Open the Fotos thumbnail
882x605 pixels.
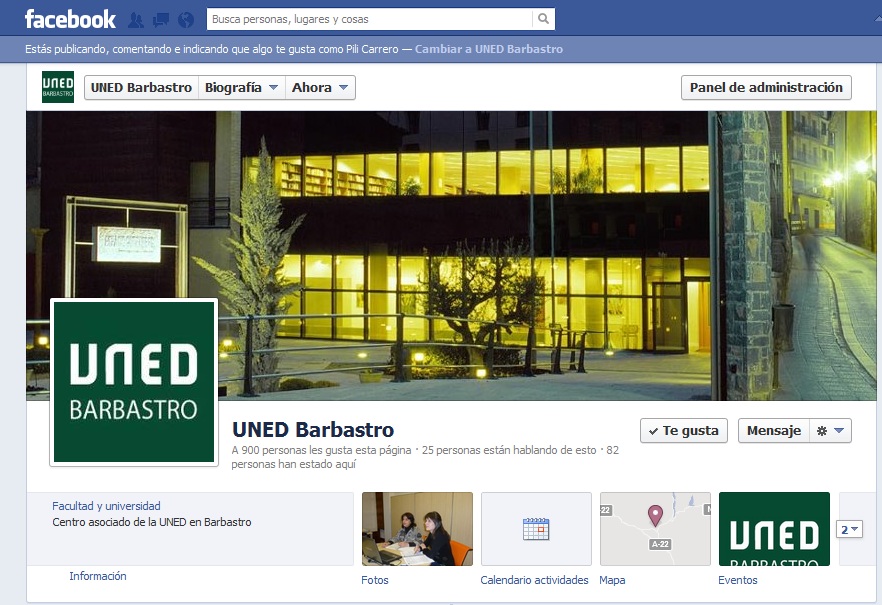tap(417, 529)
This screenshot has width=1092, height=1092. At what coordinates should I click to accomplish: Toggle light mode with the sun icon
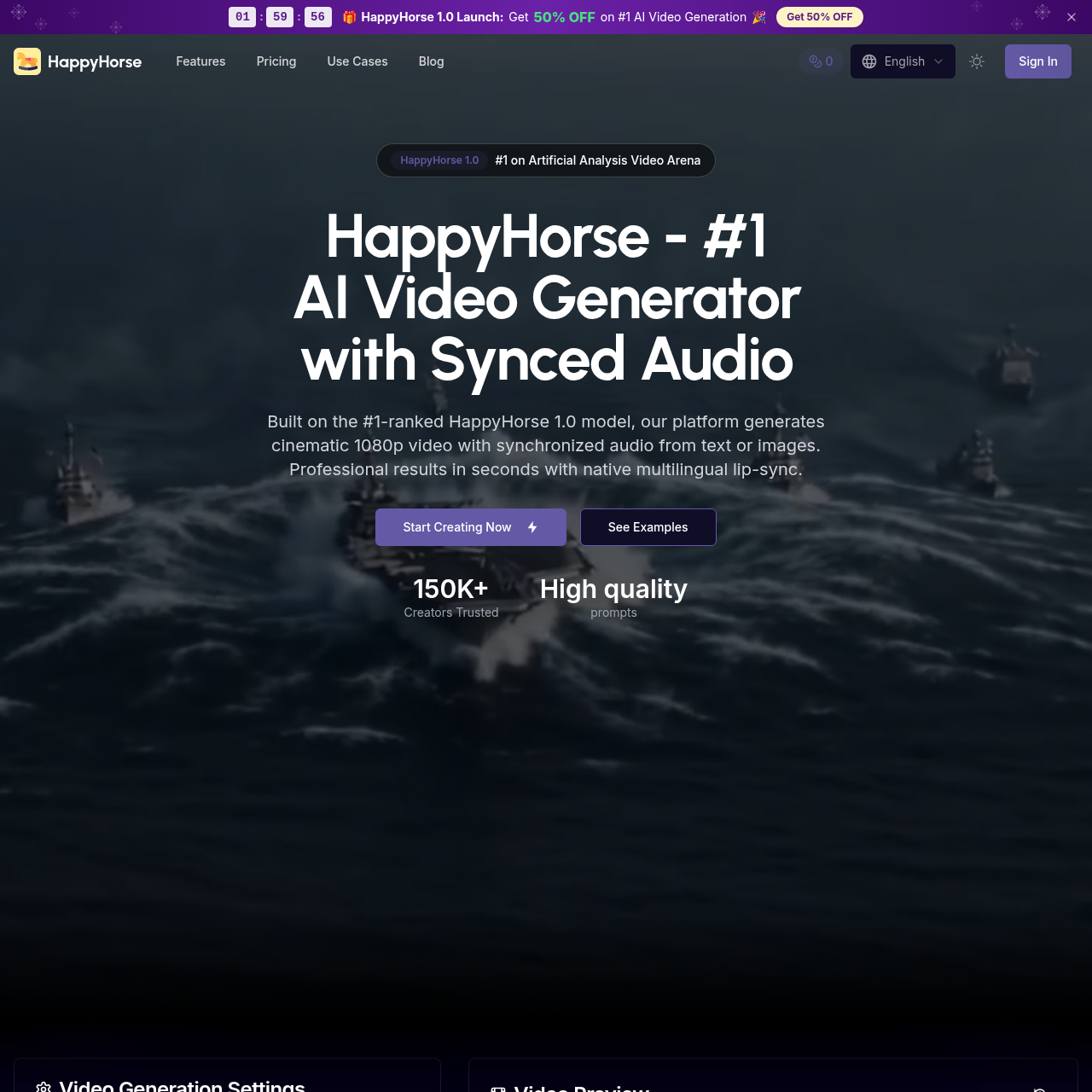tap(976, 61)
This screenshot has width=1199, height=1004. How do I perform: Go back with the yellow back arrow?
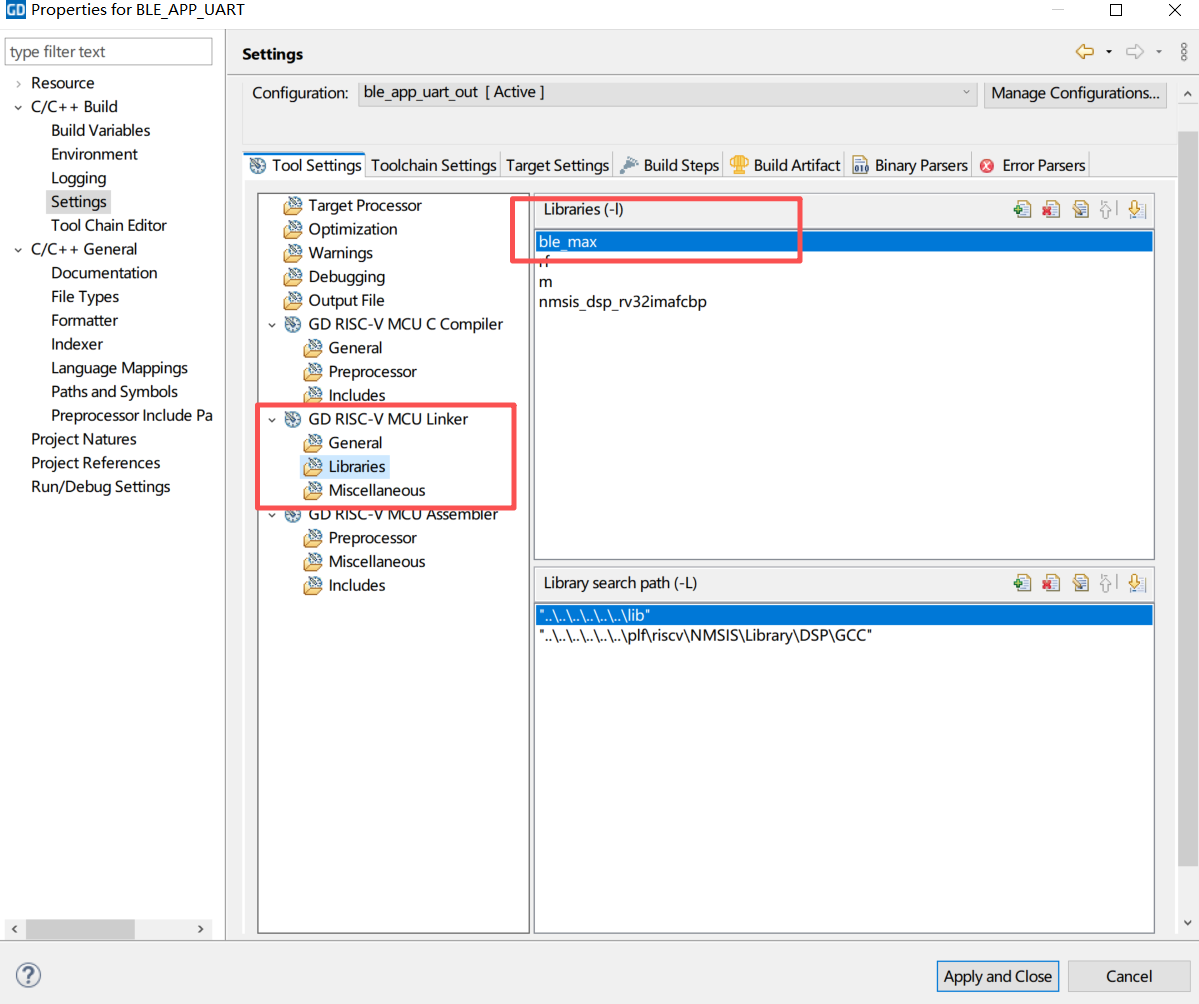(1084, 52)
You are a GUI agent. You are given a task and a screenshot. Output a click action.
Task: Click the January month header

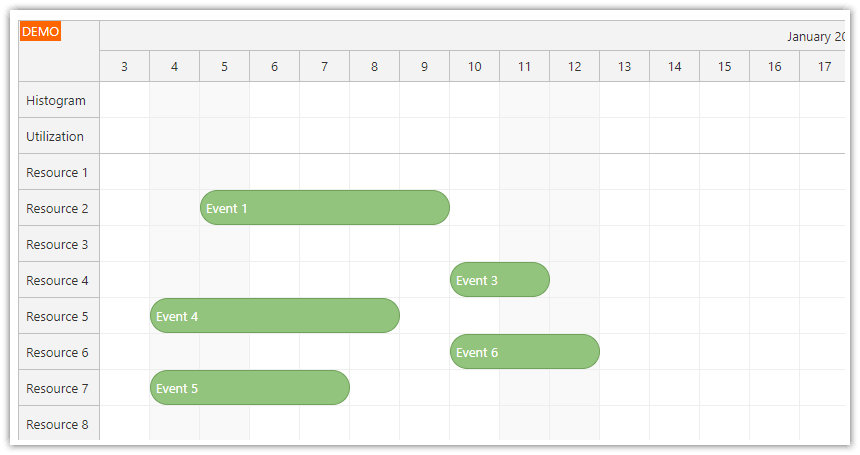(x=814, y=37)
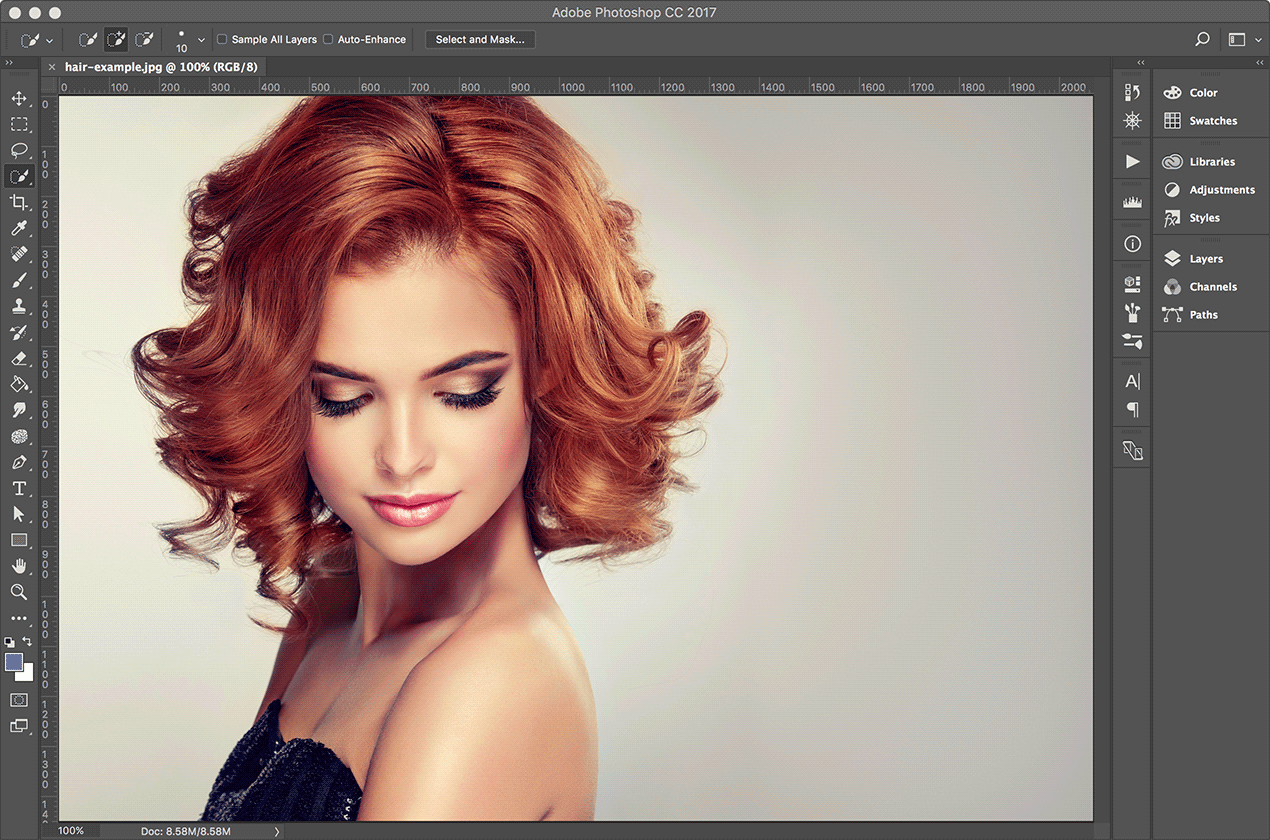
Task: Open the tool preset picker dropdown
Action: [x=37, y=40]
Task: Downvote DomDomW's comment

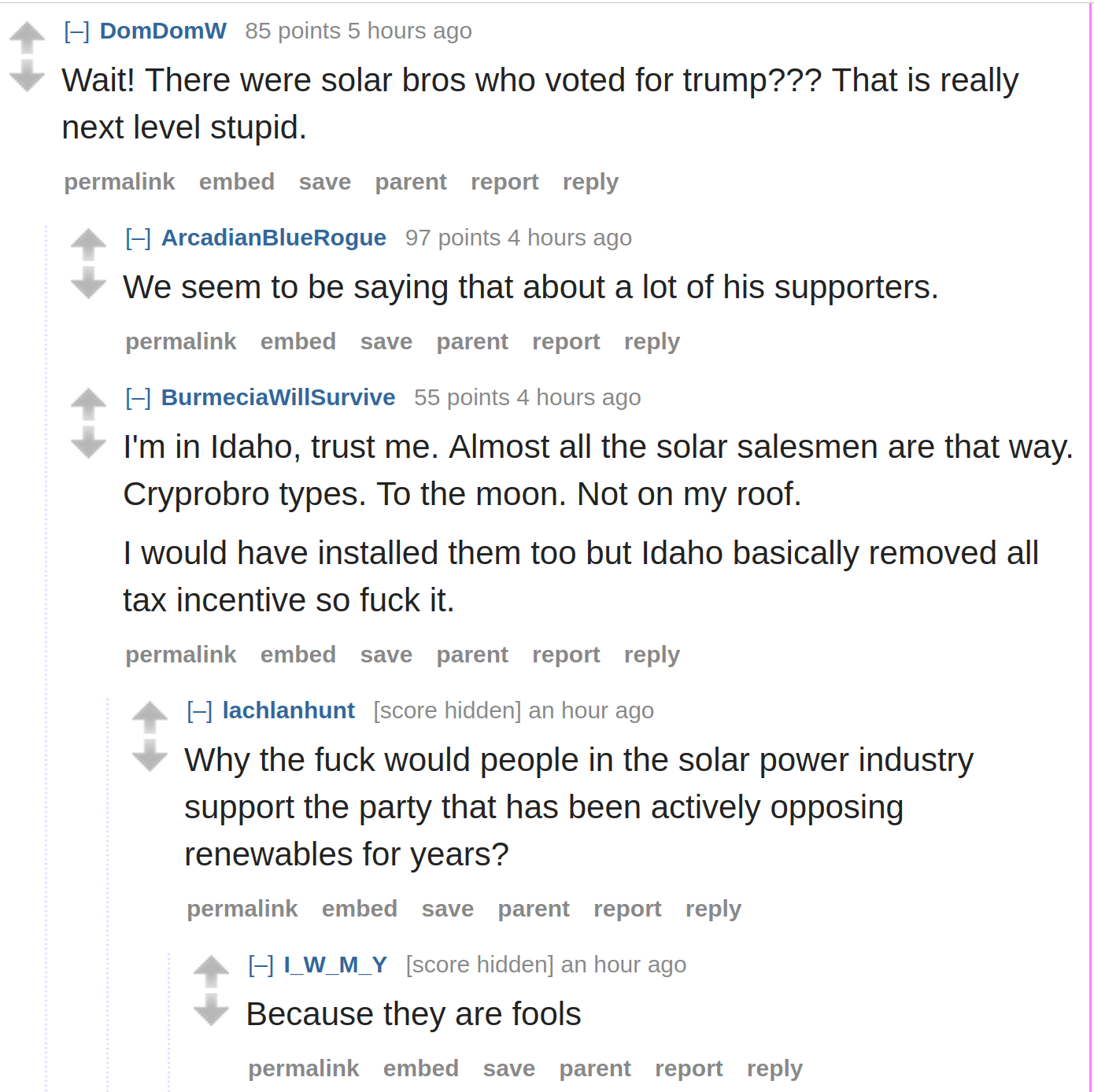Action: (x=27, y=76)
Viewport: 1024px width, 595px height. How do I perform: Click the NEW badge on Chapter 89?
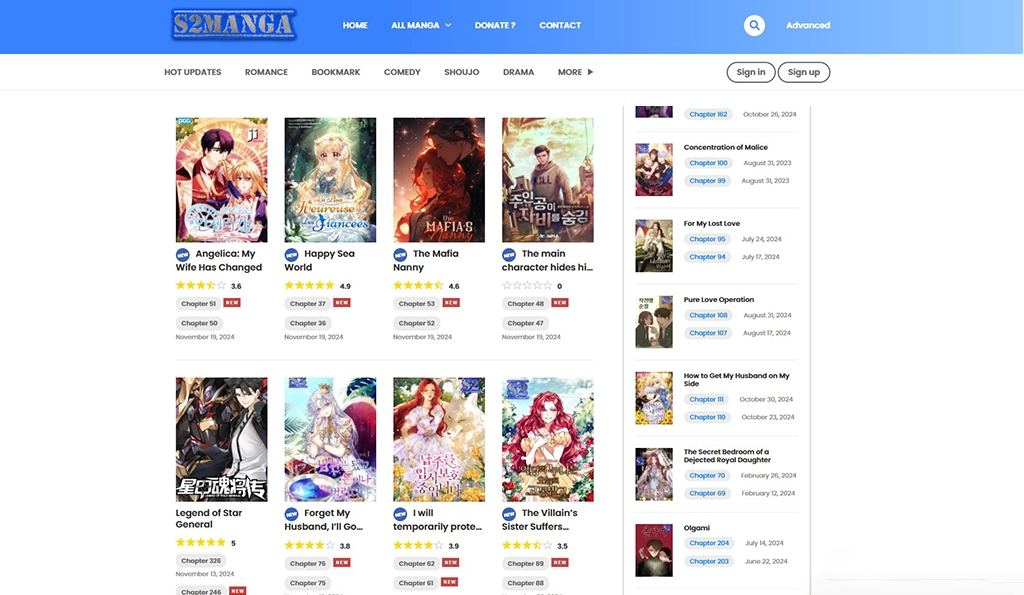(x=559, y=562)
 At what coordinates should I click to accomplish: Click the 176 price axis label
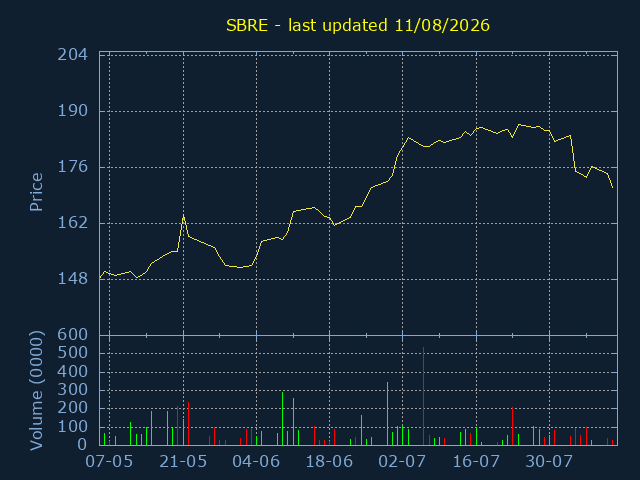73,167
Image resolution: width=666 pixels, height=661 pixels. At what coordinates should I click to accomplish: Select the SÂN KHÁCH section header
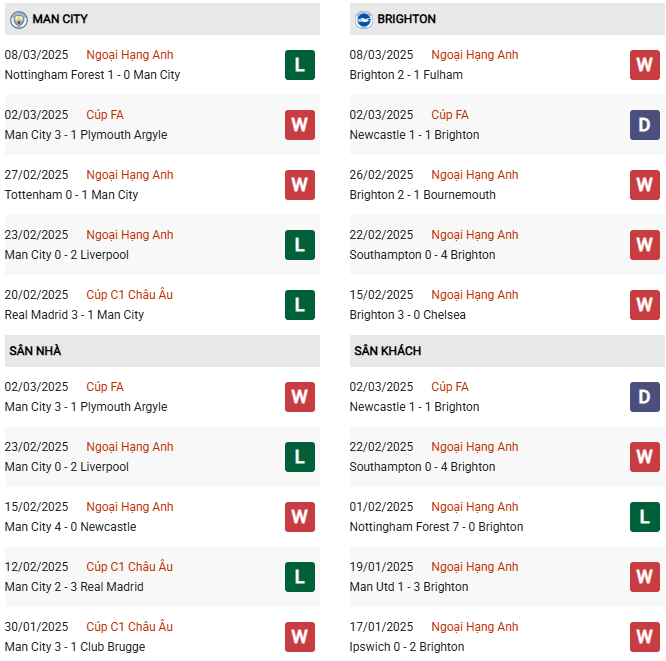point(387,351)
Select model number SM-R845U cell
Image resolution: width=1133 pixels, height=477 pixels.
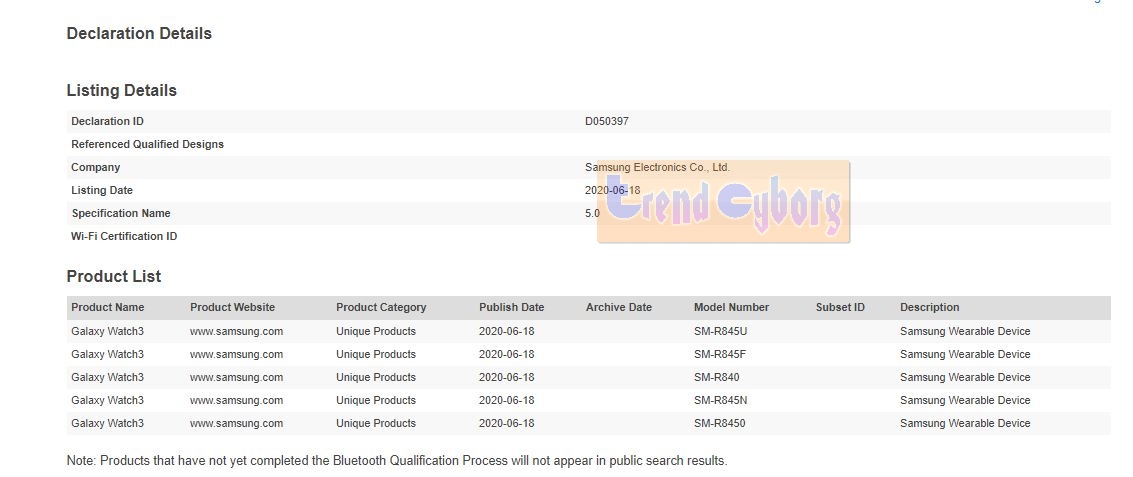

ABOUT THIS TASK
With the pictures left out, give again exactly the lines from the one that contains "Image resolution: width=666" through the final line of the data above.

TASK SOLUTION
Image resolution: width=666 pixels, height=661 pixels. At what coordinates should I click to accomplish: Select the SÂN KHÁCH section header
point(387,351)
Select model number SM-R845U cell
Image resolution: width=1133 pixels, height=477 pixels.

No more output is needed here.